Side-locked unilaterality in cluster headache
Although cluster headache is often considered to be a side-locked form, at least 10% of patients experience a change of attack side during their clinical course (5). Our experience is that side shift is particularly common in chronic cluster headache. Among 63 consecutive chronic cluster headache patients seen by us from 1999 to 2007, 32 (50.8%) had side shift (4). We also found that the duration of the chronic condition was significantly longer in those with side shift than those without (6.8 ± 4.91 years vs. 1.8 ± 4.91 years; P < 0.0001) and that 20 (62.5%) of the 32 who presented side shift did so in the 2 years after developing the chronic condition (Fig. 1). The high frequency of side shift in chronic cluster headache should be considered when proposing surgical treatment for severe intractable forms of the disease.

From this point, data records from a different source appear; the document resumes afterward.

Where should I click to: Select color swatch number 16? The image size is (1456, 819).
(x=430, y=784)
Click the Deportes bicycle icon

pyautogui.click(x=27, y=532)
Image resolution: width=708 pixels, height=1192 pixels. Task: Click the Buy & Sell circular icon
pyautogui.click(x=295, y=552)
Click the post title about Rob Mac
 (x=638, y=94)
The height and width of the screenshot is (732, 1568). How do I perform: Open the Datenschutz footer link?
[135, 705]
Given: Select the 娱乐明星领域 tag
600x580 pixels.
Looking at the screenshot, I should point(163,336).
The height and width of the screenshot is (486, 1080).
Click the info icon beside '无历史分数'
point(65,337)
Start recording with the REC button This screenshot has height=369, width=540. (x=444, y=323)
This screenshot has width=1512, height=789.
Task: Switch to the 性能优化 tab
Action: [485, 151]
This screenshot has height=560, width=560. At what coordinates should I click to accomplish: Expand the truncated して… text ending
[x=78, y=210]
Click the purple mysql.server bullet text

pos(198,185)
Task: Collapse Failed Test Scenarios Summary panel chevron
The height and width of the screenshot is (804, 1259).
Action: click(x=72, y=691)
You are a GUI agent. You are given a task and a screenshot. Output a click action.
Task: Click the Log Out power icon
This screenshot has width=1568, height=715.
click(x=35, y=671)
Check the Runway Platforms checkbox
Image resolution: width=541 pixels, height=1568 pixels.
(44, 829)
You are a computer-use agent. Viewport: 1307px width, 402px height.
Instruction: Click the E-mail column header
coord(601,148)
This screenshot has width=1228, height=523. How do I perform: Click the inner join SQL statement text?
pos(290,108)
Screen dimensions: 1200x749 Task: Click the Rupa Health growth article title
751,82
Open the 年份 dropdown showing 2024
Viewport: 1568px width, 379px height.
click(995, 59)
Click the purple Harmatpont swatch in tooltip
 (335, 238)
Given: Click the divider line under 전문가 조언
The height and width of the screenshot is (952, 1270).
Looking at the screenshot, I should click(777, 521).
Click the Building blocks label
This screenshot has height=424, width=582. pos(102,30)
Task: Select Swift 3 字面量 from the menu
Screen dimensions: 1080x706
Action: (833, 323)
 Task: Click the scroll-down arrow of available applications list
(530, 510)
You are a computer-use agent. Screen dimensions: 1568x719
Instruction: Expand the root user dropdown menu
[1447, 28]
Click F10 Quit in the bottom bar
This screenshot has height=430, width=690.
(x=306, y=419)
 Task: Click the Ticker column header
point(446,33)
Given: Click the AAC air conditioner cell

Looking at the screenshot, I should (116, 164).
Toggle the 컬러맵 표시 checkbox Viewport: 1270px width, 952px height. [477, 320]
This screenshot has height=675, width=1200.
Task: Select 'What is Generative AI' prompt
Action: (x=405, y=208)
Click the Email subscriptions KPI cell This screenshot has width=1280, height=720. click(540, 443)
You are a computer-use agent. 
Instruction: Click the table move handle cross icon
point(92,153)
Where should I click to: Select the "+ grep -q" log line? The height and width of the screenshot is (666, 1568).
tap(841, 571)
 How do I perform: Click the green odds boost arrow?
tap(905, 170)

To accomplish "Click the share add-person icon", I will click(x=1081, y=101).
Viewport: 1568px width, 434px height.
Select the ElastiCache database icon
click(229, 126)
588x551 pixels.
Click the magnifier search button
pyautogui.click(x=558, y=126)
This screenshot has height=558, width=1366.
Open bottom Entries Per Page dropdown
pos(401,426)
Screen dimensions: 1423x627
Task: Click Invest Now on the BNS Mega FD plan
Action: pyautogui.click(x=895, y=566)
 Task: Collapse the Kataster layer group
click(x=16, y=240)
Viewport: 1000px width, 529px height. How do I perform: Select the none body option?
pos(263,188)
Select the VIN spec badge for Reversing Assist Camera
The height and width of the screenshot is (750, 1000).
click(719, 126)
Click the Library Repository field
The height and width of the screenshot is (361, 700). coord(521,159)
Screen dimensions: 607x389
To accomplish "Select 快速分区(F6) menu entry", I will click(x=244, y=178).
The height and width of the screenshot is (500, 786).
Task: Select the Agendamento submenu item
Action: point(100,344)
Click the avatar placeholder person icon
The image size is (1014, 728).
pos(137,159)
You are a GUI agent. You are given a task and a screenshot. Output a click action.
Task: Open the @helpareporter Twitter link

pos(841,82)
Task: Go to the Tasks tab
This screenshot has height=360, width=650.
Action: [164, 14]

Time to occurrence of bilateral attacks after development of chronic form in 32 patients with chronic cluster headache.
The mechanisms that determine side lock in cluster headache are unknown; the reasons for side shift are similarly unclear. Various suggestions have been put forward (21). It is noteworthy that hypothalamic stimulation for chronic cluster headache is only effective against attacks occurring on the same side as the implant (22), and that peripheral stimulation (in the area of the GON) also seems to be effective only against pain attacks on the stimulation side (23, 24). The fact that deep brain stimulation is not effective against attacks on the other side suggests that the stimuli do not reach the homologous controlateral regions. The stimuli may be blocked by the intervening third ventricle and ependymal structures or perhaps by other non-hypothalamic cerebral structures involved in the pathophysiology of cluster headache (25).
Conflicts of interest
The authors have declared no conflicts of interest.